EXCLUSÃO DIGITAL E DESINFORMAÇÃO EM SAÚDE ENTRE IDOSOS: UM DESAFIO À ESTRATÉGIA DE SAÚD EDIGITAL NO BRASIL
Idoso. Saúde Digital. Inclusão Digital. Acessibilidade. Sistema Único de Saúde
A acelerada transição demográfica brasileira e a implementação da Estratégia de Saúde Digital para o Brasil 2020-2028 (ESD28) revelam um paradoxo contemporâneo: a modernização tecnológica do Sistema Único de Saúde (SUS) corre o risco de excluir seu público prioritário, a população idosa. Diante desse cenário, define-se a seguinte questão de pesquisa: em que medida as interfaces digitais da ESD28 oferecem acessibilidade para a pessoa idosa e como suas barreiras de design contribuem para a exclusão digital? Trabalhase com a hipótese de que as atuais soluções digitais governamentais não consideram adequadamente as alterações sensoriais e cognitivas do envelhecimento, transformando a tecnologia em um vetor de iniquidade e vulnerabilidade à desinformação.
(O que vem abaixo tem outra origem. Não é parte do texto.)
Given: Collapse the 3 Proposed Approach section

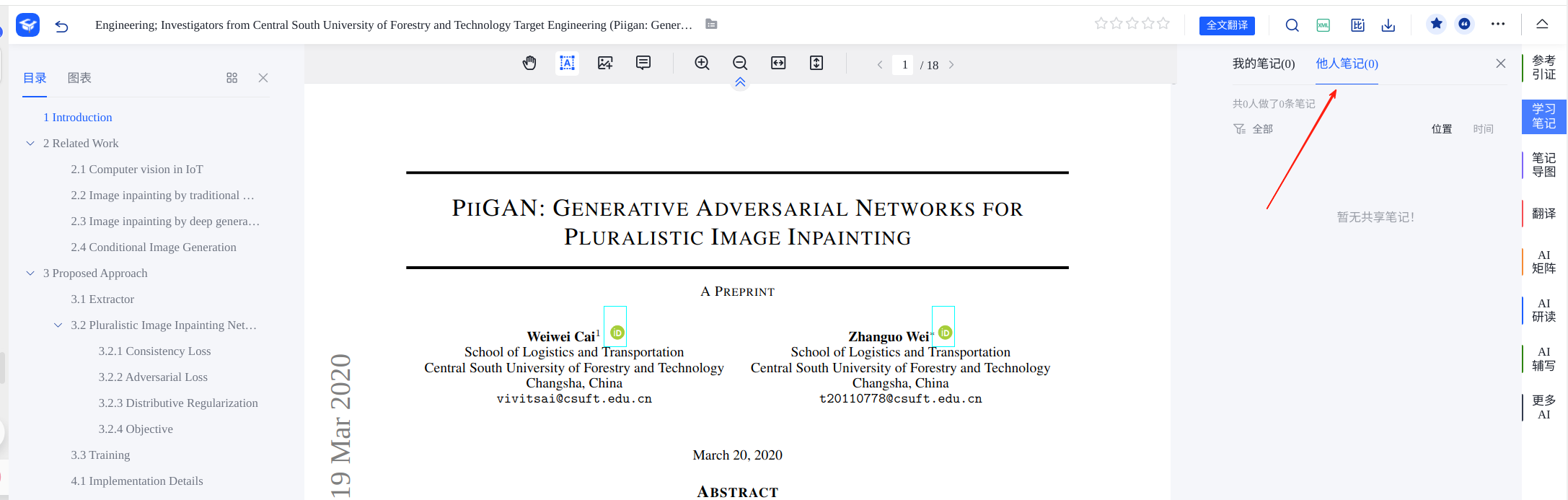Looking at the screenshot, I should (30, 273).
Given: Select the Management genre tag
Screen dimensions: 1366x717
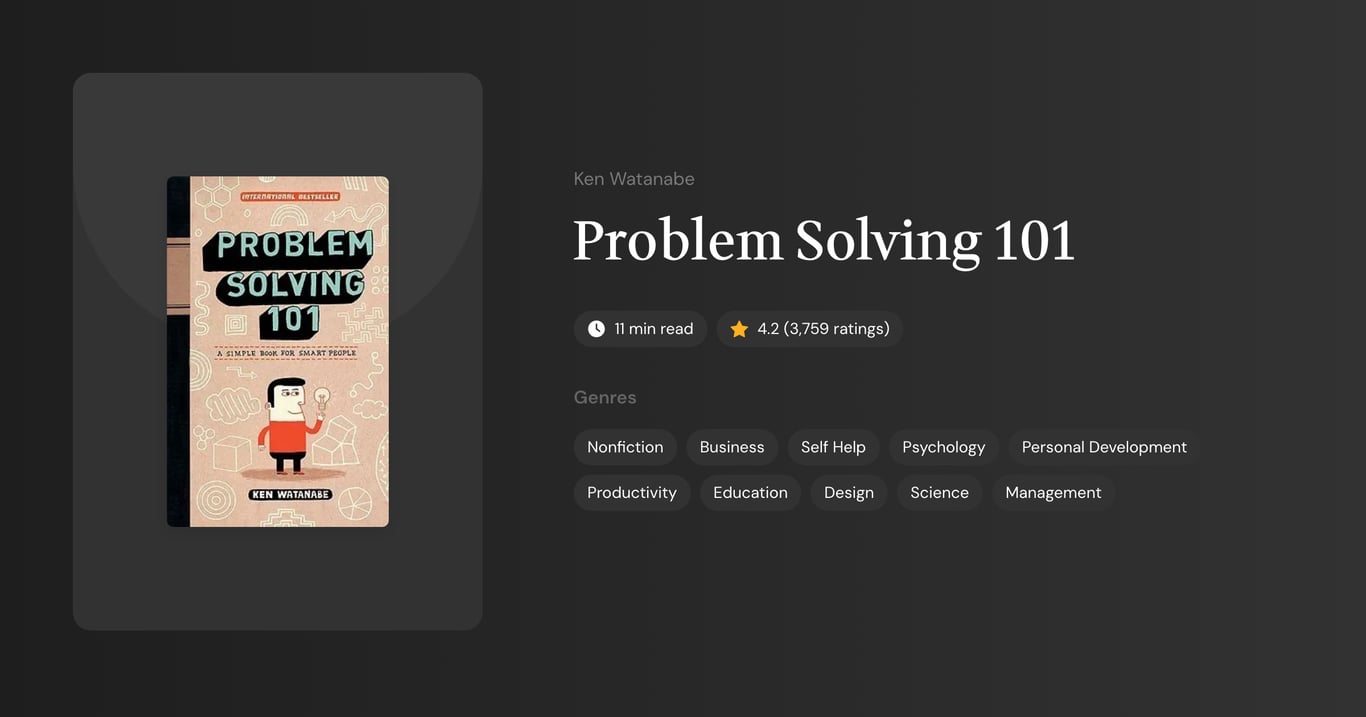Looking at the screenshot, I should tap(1053, 492).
O objetivo geral é avaliar o grau de acessibilidade e usabilidade do aplicativo "Meu SUS Digital" e do Portal oficial do Ministério da Saúde, identificando as barreiras de design que dificultam a navegação e a compreensão da informação por pessoas com 60 anos ou mais. A metodologia adotada é a Análise Documental de Artefatos Digitais, de natureza descritiva e abordagem qualitativa. O estudo considera as interfaces digitais como documentos multimodais de política pública e utiliza como corpus documental as diretrizes do Modelo de Acessibilidade em Governo Eletrônico (eMAG), as normas internacionais WCAG 2.1 e heurísticas de usabilidade para idosos. A análise consiste no confronto sistemático entre as normas técnicas (documentos de referência) e as interfaces implementadas (documentos-objeto), visando verificar a conformidade e identificar barreiras que geram iniquidade. Espera-se diagnosticar as principais falhas de interface que geram iniquidade no acesso à saúde e propor, como produto técnico, um Instrumento de Auditoria e Adequação, visando subsidiar gestores públicos na construção de uma saúde digital mais equânime.